Work instructions ▸ The records follow. Retype them without a single change.

Data for analysis ▸
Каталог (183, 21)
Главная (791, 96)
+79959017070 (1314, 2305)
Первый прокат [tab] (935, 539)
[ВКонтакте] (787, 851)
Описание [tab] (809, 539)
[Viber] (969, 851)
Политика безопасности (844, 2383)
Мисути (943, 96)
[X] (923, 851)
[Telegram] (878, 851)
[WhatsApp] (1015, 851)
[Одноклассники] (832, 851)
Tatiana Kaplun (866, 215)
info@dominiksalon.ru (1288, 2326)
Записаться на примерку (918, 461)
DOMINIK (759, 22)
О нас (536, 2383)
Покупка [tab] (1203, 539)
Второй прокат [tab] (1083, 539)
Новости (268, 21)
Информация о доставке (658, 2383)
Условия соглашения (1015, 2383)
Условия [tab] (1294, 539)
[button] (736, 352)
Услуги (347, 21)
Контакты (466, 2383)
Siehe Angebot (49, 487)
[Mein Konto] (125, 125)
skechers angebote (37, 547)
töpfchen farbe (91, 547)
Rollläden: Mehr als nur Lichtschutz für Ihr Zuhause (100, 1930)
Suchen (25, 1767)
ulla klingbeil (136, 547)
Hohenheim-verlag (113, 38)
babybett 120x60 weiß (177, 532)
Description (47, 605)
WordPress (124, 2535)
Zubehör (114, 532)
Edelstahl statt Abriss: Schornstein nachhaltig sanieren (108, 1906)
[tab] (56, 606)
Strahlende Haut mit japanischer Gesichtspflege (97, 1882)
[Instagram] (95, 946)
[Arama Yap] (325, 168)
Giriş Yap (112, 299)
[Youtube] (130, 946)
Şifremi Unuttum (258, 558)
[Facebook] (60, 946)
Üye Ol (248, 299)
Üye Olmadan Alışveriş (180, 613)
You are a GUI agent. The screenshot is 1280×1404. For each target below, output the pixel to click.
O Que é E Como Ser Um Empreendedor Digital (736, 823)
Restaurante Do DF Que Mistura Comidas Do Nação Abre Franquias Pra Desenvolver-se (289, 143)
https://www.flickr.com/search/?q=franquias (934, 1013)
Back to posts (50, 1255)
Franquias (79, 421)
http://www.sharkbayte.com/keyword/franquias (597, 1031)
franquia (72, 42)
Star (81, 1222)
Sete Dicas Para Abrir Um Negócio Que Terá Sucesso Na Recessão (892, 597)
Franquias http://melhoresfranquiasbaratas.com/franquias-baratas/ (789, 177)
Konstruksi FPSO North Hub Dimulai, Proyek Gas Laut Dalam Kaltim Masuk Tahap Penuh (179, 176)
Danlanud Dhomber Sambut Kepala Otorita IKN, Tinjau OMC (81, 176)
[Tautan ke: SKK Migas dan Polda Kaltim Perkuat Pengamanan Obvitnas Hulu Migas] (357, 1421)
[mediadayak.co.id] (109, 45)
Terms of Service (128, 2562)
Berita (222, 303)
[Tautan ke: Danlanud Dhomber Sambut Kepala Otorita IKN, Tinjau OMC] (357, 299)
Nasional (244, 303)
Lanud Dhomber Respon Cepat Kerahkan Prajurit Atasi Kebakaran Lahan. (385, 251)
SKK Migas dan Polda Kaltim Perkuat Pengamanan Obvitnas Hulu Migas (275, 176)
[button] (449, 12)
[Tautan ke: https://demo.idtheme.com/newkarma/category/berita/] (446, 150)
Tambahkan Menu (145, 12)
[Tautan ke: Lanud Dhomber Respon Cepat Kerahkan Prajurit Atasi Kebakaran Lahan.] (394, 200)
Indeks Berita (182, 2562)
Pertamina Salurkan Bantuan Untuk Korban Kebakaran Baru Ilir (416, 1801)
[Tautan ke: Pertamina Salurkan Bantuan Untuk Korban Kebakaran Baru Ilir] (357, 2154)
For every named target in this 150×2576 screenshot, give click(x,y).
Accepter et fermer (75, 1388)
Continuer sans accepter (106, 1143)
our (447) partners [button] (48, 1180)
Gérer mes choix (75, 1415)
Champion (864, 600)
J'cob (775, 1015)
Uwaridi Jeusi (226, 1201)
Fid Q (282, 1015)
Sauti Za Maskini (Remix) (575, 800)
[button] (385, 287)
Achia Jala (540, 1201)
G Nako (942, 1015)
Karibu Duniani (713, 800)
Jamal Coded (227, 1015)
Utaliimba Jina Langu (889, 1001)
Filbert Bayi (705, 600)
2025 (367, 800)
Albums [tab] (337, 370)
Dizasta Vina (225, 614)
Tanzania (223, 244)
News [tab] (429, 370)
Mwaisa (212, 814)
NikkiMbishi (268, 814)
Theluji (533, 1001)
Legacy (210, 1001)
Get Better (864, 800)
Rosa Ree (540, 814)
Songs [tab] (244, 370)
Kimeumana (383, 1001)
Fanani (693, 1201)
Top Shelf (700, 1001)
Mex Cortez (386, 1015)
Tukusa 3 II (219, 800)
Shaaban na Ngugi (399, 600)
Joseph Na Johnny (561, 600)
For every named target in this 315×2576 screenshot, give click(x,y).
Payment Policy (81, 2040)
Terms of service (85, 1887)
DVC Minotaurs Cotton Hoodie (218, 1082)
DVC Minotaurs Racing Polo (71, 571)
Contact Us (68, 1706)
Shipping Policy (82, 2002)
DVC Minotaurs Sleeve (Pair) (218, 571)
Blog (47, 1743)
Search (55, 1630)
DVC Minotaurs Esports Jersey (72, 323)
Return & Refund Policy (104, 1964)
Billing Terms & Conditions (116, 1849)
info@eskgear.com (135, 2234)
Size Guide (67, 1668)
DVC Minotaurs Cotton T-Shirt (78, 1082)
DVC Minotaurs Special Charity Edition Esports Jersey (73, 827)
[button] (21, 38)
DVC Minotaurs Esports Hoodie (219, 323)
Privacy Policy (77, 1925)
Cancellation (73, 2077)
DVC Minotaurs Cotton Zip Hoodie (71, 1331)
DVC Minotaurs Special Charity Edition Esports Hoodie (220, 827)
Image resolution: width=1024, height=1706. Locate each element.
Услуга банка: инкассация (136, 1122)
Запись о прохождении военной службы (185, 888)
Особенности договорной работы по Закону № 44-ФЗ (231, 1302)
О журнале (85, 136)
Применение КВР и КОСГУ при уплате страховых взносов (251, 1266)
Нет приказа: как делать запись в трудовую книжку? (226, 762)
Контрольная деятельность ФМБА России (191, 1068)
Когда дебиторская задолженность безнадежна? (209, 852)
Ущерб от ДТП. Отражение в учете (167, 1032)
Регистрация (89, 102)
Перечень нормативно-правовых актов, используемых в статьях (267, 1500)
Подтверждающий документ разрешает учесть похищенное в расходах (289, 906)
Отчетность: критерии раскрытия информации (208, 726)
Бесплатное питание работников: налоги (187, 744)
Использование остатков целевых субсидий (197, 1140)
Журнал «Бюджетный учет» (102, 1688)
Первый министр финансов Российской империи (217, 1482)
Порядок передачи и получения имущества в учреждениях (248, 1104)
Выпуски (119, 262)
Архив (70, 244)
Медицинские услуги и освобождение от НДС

Task solution ▸
Каталог (183, 21)
Главная (791, 96)
+79959017070 (1314, 2305)
Первый прокат [tab] (935, 539)
[ВКонтакте] (787, 851)
Описание [tab] (809, 539)
[Viber] (969, 851)
Политика безопасности (844, 2383)
Мисути (943, 96)
[X] (923, 851)
[Telegram] (878, 851)
[WhatsApp] (1015, 851)
[Одноклассники] (832, 851)
Tatiana Kaplun (866, 215)
info@dominiksalon.ru (1288, 2326)
Записаться на примерку (918, 461)
DOMINIK (759, 22)
О нас (536, 2383)
Покупка [tab] (1203, 539)
Второй прокат [tab] (1083, 539)
Новости (268, 21)
Информация о доставке (658, 2383)
Условия соглашения (1015, 2383)
Условия [tab] (1294, 539)
[button] (736, 352)
Услуги (347, 21)
Контакты (466, 2383)
Siehe Angebot (49, 487)
[Mein Konto] (125, 125)
skechers angebote (37, 547)
töpfchen farbe (91, 547)
Rollläden: Mehr als nur Lichtschutz für Ihr Zuhause (100, 1930)
Suchen (25, 1767)
ulla klingbeil (136, 547)
Hohenheim-verlag (113, 38)
babybett 120x60 weiß (177, 532)
Description (47, 605)
WordPress (124, 2535)
Zubehör (114, 532)
Edelstahl statt Abriss: Schornstein nachhaltig sanieren (108, 1906)
[tab] (56, 606)
Strahlende Haut mit japanischer Gesichtspflege (97, 1882)
[Instagram] (95, 946)
[Arama Yap] (325, 168)
Giriş Yap (112, 299)
[Youtube] (130, 946)
Şifremi Unuttum (258, 558)
[Facebook] (60, 946)
Üye Ol (248, 299)
Üye Olmadan Alışveriş (180, 613)
You are a GUI agent. The screenshot is 1280×1404. For each target below, output the pixel to click.
O Que é E Como Ser Um Empreendedor Digital (736, 823)
Restaurante Do DF Que Mistura Comidas Do Nação Abre Franquias Pra Desenvolver-se (289, 143)
https://www.flickr.com/search/?q=franquias (934, 1013)
Back to posts (50, 1255)
Franquias (79, 421)
http://www.sharkbayte.com/keyword/franquias (597, 1031)
franquia (72, 42)
Star (81, 1222)
Sete Dicas Para Abrir Um Negócio Que Terá Sucesso Na Recessão (892, 597)
Franquias http://melhoresfranquiasbaratas.com/franquias-baratas/ (789, 177)
Konstruksi FPSO North Hub Dimulai, Proyek Gas Laut Dalam Kaltim Masuk Tahap Penuh (179, 176)
Danlanud Dhomber Sambut Kepala Otorita IKN, Tinjau OMC (81, 176)
[Tautan ke: SKK Migas dan Polda Kaltim Perkuat Pengamanan Obvitnas Hulu Migas] (357, 1421)
[mediadayak.co.id] (109, 45)
Terms of Service (128, 2562)
Berita (222, 303)
[Tautan ke: Danlanud Dhomber Sambut Kepala Otorita IKN, Tinjau OMC] (357, 299)
Nasional (244, 303)
Lanud Dhomber Respon Cepat Kerahkan Prajurit Atasi Kebakaran Lahan. (385, 251)
SKK Migas dan Polda Kaltim Perkuat Pengamanan Obvitnas Hulu Migas (275, 176)
[button] (449, 12)
[Tautan ke: https://demo.idtheme.com/newkarma/category/berita/] (446, 150)
Tambahkan Menu (145, 12)
[Tautan ke: Lanud Dhomber Respon Cepat Kerahkan Prajurit Atasi Kebakaran Lahan.] (394, 200)
Indeks Berita (182, 2562)
Pertamina Salurkan Bantuan Untuk Korban Kebakaran Baru Ilir (416, 1801)
[Tautan ke: Pertamina Salurkan Bantuan Untuk Korban Kebakaran Baru Ilir] (357, 2154)
For every named target in this 150×2576 screenshot, give click(x,y).
Accepter et fermer (75, 1388)
Continuer sans accepter (106, 1143)
our (447) partners [button] (48, 1180)
Gérer mes choix (75, 1415)
Champion (864, 600)
J'cob (775, 1015)
Uwaridi Jeusi (226, 1201)
Fid Q (282, 1015)
Sauti Za Maskini (Remix) (575, 800)
[button] (385, 287)
Achia Jala (540, 1201)
G Nako (942, 1015)
Karibu Duniani (713, 800)
Jamal Coded (227, 1015)
Utaliimba Jina Langu (889, 1001)
Filbert Bayi (705, 600)
2025 (367, 800)
Albums [tab] (337, 370)
Dizasta Vina (225, 614)
Tanzania (223, 244)
News [tab] (429, 370)
Mwaisa (212, 814)
NikkiMbishi (268, 814)
Theluji (533, 1001)
Legacy (210, 1001)
Get Better (864, 800)
Rosa Ree (540, 814)
Songs [tab] (244, 370)
Kimeumana (383, 1001)
Fanani (693, 1201)
Top Shelf (700, 1001)
Mex Cortez (386, 1015)
Tukusa 3 II (219, 800)
Shaaban na Ngugi (399, 600)
Joseph Na Johnny (561, 600)
For every named target in this 315×2576 screenshot, give click(x,y).
Payment Policy (81, 2040)
Terms of service (85, 1887)
DVC Minotaurs Cotton Hoodie (218, 1082)
DVC Minotaurs Racing Polo (71, 571)
Contact Us (68, 1706)
Shipping Policy (82, 2002)
DVC Minotaurs Sleeve (Pair) (218, 571)
Blog (47, 1743)
Search (55, 1630)
DVC Minotaurs Esports Jersey (72, 323)
Return & Refund Policy (104, 1964)
Billing Terms & Conditions (116, 1849)
info@eskgear.com (135, 2234)
Size Guide (67, 1668)
DVC Minotaurs Cotton T-Shirt (78, 1082)
DVC Minotaurs Special Charity Edition Esports Jersey (73, 827)
[button] (21, 38)
DVC Minotaurs Esports Hoodie (219, 323)
Privacy Policy (77, 1925)
Cancellation (73, 2077)
DVC Minotaurs Cotton Zip Hoodie (71, 1331)
DVC Minotaurs Special Charity Edition Esports Hoodie (220, 827)
Image resolution: width=1024, height=1706. Locate each element.
Услуга банка: инкассация (136, 1122)
Запись о прохождении военной службы (185, 888)
Особенности договорной работы по Закону № 44-ФЗ (231, 1302)
О журнале (85, 136)
Применение КВР и КОСГУ при уплате страховых взносов (251, 1266)
Нет приказа: как делать запись в трудовую книжку? (226, 762)
Контрольная деятельность ФМБА России (191, 1068)
Когда дебиторская задолженность безнадежна? (209, 852)
Ущерб от ДТП. Отражение в учете (167, 1032)
Регистрация (89, 102)
Перечень нормативно-правовых актов, используемых в статьях (267, 1500)
Подтверждающий документ разрешает учесть похищенное в расходах (289, 906)
Отчетность: критерии раскрытия информации (208, 726)
Бесплатное питание работников: налоги (187, 744)
Использование остатков целевых субсидий (197, 1140)
Журнал «Бюджетный учет» (102, 1688)
Первый министр финансов Российской империи (217, 1482)
Порядок передачи и получения имущества в учреждениях (248, 1104)
Выпуски (119, 262)
Архив (70, 244)
Медицинские услуги и освобождение от НДС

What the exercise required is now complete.